▸ **Document extract**
-----
Greenpeace questioned the real green motivations by computer hardware manufacturers at the Cebit exhibition last week. Cebit’s commitments to Green IT were in fact disappointingly underwhelming.
The question is whether “Green IT” is really being taken that seriously beyond the PR activity and the glossy brochure work lovingly reproduced on recycled touchy-feely Hemp paper.
There were no toxics-free hardware demonstrations, no solutions to the problems with e-waste, or recycling – just an un-manned booth lost behind the “tree of commitment“ – ironically very under watered and wilting – all the servers in the house were clearly heating up its atmosphere; a global microcosm if ever I saw one.
-----
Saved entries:
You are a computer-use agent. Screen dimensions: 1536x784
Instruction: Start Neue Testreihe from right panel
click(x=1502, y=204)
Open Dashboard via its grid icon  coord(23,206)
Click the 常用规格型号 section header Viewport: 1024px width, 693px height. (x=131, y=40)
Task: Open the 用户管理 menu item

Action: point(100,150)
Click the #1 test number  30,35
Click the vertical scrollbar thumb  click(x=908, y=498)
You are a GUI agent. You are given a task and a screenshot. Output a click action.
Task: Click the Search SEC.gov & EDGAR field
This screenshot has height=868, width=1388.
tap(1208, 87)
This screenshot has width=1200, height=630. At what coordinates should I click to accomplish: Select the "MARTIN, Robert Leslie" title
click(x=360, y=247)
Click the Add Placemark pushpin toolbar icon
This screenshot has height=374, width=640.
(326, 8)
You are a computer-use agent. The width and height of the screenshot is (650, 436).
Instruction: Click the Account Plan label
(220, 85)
-----
▸ **Parts of the exercise**
1. Answer these from the Cebit text:
(a) Which organization questioned the green motivations of computer hardware manufacturers?
(b) On what kind of paper does the author say the brochure work was reproduced?
(c) What condition was the "tree of commitment" in?
2. Using the Cebit text, explain in one to three sentences why the author found Cebit's Green IT commitments underwhelming.
3. List everything the Cebit text says was missing from the exhibition.
The saved entries are separate material from the Cebit text.

▸ **Written answers**
1.
(a) Greenpeace.
(b) Recycled Hemp paper.
(c) It was very under watered and wilting.

2. The show had no toxics-free hardware demonstrations and no solutions to the problems of e-waste or recycling. The only visible effort was an unmanned booth lost behind the "tree of commitment."

3.
- Toxics-free hardware demonstrations
- Solutions to the problems with e-waste
- Solutions to recycling